My class is writing a website for an aviation-related charity, and I bet you didn’t know those existed. We had one of the chairpeople in class today to answer questions and discuss the organization and their air race. She spoke sternly about the dearth of women in engineering, and of course she’s right.
I went home and wrote more blog posts, including one about the threatened future of engineering, so that was handy.
Janalisa and I then met with a client. It could have been a meeting to discuss whether or not he wanted to keep our services. I’ve had clients like that. They want you to prove your worth or perhaps beg for your job or something. I don’t like that. I’m willing to show our results, but I like to think that we’re partners working toward their goals, and if they don’t want to work with me, well there are plenty of fish in the sea.
Janlisa doesn’t take that attitude, fortunately.
Even more fortunately, that wasn’t what was up today. The client appeared to want advice and instruction, and I’m good at that, so I spent an hour or two being bossy about his website and then Janalisa and I caught up a bit, and then I went home and blogged some more.
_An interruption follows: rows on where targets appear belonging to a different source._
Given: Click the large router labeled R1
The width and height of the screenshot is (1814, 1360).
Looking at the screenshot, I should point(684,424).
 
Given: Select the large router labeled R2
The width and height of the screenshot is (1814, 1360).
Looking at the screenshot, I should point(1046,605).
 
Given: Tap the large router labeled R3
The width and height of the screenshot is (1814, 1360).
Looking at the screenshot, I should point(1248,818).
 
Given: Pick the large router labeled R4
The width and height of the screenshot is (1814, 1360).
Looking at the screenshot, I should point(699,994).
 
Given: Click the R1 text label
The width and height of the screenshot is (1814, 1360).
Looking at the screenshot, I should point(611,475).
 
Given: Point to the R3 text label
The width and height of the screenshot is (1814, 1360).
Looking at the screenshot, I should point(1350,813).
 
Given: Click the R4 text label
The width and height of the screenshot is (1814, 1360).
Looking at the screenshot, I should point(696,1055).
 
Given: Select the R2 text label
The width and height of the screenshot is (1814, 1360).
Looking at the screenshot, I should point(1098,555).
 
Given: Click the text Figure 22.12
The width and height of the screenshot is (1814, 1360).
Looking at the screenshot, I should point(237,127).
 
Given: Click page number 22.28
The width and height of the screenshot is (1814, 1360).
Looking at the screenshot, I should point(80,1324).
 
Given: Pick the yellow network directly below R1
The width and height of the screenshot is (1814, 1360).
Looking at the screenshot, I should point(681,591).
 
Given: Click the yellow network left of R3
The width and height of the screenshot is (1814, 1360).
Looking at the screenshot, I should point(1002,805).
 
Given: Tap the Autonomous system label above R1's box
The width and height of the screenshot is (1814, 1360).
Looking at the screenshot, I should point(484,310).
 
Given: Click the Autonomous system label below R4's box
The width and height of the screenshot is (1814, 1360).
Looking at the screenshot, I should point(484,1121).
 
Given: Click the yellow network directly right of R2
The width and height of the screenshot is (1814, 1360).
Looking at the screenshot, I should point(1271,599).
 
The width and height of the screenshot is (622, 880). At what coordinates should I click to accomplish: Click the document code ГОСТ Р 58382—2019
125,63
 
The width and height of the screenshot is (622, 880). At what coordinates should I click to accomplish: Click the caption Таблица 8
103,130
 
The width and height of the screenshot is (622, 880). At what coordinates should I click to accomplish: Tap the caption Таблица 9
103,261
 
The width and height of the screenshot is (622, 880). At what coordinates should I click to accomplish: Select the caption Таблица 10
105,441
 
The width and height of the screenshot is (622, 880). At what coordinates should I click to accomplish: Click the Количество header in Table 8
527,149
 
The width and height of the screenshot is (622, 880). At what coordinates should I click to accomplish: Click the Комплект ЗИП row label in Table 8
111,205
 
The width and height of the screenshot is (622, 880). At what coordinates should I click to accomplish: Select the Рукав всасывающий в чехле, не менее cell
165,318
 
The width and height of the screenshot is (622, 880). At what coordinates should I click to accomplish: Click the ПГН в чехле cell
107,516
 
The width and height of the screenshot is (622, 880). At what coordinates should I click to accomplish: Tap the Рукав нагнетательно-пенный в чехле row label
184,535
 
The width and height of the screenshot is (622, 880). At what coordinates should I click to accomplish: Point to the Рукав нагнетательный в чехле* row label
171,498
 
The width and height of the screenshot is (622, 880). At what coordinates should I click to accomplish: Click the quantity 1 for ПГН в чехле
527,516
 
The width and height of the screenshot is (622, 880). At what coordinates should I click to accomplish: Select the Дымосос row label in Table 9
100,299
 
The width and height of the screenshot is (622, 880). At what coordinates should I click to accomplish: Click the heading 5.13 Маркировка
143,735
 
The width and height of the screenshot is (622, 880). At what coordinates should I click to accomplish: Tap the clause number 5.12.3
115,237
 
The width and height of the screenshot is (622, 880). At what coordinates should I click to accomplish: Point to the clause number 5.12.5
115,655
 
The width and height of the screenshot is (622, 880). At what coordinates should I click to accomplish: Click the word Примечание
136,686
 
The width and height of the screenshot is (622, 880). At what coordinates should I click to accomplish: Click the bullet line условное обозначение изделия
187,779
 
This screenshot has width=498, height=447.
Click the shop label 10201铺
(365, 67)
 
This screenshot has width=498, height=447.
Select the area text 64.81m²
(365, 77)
In a state of exhaustion, I watched The Daily Show and then headed off to choir.
If you are completely exhausted and want to do nothing whatsoever besides lying back and watching TV, you should go to choir. Singing will bring more oxygen into your bloodstream and the music will massage your eardrums. We had a trumpet as well. It was just as neatly arranged as the little duet in the video at the beginning of the post here.
I thought the “choice of color” remark was tacky. However the “we have fewer horses and bayonets” was nicely pointed.